▸ WHAT THIS TASK INVOLVES: Quote exactly and only this range of lines in the data below: the line that holds "Check the box next to athletic wear" to the line that holds "Task: Add an anchor with the flag icon", both included.

[Stored data entries]
▬▬▬▬▬▬▬▬▬▬

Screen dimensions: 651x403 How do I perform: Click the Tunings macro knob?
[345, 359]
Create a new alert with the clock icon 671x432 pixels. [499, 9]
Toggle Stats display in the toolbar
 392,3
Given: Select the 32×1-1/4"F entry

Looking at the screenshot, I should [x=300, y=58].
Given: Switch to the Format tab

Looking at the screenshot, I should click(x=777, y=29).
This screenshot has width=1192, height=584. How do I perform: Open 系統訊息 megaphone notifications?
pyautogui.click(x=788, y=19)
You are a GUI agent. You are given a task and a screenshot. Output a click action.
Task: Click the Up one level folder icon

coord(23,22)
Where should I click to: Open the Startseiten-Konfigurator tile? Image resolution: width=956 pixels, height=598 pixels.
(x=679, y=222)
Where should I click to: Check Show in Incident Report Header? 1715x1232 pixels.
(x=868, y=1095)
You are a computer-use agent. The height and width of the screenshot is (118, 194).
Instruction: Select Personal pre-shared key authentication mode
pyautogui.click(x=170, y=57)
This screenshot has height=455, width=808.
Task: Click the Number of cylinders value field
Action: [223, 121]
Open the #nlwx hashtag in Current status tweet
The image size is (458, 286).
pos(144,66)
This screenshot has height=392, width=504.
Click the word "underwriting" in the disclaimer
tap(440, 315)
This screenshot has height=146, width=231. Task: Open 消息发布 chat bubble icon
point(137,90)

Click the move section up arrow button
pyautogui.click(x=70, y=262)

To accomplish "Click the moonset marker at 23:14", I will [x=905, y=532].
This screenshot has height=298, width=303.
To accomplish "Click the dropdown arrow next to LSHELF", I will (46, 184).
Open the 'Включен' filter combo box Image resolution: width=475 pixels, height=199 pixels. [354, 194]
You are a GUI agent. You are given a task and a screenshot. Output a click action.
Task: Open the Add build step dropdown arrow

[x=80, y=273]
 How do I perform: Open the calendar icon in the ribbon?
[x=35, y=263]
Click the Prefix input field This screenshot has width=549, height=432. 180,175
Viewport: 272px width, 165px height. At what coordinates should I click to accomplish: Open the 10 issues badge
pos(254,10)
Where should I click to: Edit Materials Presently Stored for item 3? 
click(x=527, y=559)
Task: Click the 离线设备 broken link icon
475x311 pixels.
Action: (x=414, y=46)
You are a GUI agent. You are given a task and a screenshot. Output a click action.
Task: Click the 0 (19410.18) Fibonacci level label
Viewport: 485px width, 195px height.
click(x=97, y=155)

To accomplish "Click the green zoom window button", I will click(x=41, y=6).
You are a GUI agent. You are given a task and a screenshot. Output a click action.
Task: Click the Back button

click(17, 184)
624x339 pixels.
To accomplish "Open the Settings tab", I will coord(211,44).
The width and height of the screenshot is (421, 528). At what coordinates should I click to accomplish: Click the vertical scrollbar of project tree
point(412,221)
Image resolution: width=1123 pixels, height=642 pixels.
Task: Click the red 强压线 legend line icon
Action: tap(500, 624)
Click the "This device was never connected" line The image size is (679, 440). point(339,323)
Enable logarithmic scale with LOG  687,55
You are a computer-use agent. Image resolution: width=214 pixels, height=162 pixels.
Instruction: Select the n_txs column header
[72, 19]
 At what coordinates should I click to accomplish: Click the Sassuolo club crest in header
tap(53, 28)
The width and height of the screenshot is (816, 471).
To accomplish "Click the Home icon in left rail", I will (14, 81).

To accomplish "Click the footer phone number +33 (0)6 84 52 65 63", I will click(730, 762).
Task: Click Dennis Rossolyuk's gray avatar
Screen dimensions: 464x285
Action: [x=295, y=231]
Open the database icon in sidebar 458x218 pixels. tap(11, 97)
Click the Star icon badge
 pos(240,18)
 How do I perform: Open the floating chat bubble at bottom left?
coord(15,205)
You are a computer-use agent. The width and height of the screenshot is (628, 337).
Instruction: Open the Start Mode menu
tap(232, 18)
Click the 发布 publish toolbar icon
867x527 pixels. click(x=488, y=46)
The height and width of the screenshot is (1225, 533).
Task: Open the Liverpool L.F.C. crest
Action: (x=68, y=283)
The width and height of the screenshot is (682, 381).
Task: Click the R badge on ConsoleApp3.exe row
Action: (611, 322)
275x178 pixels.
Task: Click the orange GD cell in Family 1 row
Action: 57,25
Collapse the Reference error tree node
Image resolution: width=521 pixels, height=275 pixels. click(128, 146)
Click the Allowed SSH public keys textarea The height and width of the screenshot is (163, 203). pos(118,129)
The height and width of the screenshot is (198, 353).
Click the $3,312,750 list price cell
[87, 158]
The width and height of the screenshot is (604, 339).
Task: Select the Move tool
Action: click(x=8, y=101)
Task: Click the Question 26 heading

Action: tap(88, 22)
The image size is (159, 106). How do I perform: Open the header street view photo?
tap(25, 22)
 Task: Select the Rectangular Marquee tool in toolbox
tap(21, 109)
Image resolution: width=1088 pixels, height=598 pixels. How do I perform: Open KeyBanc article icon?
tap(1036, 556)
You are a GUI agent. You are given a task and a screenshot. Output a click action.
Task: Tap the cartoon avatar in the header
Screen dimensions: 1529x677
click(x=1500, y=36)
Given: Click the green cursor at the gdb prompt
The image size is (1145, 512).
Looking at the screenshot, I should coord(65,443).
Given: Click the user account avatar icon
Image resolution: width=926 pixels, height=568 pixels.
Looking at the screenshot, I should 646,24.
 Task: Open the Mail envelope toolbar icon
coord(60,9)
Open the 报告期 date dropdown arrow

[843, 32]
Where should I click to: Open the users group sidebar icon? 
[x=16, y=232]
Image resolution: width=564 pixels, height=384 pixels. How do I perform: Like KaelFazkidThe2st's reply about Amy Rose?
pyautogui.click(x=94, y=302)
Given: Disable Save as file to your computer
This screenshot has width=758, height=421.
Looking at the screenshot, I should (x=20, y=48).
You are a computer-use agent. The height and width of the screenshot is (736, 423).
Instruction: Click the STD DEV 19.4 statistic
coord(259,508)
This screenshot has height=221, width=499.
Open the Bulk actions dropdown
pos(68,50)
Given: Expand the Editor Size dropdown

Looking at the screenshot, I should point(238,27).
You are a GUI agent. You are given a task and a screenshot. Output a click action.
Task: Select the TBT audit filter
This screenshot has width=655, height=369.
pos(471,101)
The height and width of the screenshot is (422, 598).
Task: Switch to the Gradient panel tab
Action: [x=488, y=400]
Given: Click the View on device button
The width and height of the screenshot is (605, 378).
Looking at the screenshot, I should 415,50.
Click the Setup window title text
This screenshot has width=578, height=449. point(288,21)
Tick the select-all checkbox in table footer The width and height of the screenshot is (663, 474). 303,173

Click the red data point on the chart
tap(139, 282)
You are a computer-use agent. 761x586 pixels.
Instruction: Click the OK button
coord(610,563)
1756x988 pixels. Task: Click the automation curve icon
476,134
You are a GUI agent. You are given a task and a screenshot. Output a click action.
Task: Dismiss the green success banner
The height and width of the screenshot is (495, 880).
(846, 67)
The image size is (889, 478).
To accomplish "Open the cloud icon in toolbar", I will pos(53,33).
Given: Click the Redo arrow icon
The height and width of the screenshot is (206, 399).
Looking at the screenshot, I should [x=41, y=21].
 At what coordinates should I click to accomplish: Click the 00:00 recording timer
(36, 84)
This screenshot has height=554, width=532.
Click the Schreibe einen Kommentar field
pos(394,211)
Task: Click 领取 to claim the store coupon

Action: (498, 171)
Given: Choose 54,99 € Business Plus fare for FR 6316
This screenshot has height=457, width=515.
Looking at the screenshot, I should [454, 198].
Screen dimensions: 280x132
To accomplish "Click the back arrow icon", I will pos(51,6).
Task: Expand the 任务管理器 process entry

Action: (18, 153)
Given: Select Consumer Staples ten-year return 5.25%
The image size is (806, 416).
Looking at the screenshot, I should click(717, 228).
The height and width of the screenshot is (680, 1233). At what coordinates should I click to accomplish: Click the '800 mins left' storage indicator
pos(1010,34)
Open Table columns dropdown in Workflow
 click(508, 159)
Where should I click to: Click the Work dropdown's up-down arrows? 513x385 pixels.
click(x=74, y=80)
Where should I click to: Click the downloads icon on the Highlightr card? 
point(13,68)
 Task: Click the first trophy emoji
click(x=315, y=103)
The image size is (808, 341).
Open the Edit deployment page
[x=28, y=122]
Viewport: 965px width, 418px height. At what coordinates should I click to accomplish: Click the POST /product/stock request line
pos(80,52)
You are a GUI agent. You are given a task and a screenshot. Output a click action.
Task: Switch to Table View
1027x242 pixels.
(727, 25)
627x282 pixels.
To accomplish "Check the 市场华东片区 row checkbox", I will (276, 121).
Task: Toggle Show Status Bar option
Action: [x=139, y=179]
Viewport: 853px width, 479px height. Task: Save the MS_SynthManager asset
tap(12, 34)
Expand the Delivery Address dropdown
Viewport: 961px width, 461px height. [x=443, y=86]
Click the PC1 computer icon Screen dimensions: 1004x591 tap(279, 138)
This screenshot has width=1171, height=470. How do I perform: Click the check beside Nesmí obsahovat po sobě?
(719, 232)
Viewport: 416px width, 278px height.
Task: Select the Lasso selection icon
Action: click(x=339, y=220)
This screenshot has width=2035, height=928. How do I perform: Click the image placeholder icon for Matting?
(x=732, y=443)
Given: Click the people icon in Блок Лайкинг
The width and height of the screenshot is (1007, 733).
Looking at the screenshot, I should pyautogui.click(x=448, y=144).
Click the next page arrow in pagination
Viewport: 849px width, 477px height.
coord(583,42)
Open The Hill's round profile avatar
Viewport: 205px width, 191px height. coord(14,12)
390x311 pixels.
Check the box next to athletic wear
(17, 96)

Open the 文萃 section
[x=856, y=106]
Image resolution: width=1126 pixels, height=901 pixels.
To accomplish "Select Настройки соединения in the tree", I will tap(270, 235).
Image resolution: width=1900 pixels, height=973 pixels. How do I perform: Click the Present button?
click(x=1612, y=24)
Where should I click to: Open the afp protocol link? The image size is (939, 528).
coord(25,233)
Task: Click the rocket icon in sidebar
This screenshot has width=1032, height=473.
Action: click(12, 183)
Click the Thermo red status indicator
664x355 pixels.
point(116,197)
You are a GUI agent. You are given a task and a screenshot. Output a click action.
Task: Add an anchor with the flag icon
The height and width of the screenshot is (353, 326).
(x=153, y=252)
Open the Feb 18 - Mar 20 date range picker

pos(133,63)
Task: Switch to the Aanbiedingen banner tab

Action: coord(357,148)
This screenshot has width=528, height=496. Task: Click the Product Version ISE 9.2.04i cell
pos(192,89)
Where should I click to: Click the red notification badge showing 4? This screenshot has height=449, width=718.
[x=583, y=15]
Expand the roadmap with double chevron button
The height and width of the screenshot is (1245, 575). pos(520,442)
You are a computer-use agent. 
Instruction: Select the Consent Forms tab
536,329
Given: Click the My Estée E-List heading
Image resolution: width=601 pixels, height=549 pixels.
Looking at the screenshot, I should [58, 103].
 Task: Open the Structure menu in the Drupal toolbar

▬▬▬▬▬▬▬▬▬▬

▸ ANSWER TO THE PROBLEM:
Check the box next to athletic wear
(17, 96)

Open the 文萃 section
[x=856, y=106]
Image resolution: width=1126 pixels, height=901 pixels.
To accomplish "Select Настройки соединения in the tree", I will tap(270, 235).
Image resolution: width=1900 pixels, height=973 pixels. How do I perform: Click the Present button?
click(x=1612, y=24)
Where should I click to: Open the afp protocol link? The image size is (939, 528).
coord(25,233)
Task: Click the rocket icon in sidebar
This screenshot has width=1032, height=473.
Action: click(12, 183)
Click the Thermo red status indicator
664x355 pixels.
point(116,197)
You are a GUI agent. You are given a task and a screenshot. Output a click action.
Task: Add an anchor with the flag icon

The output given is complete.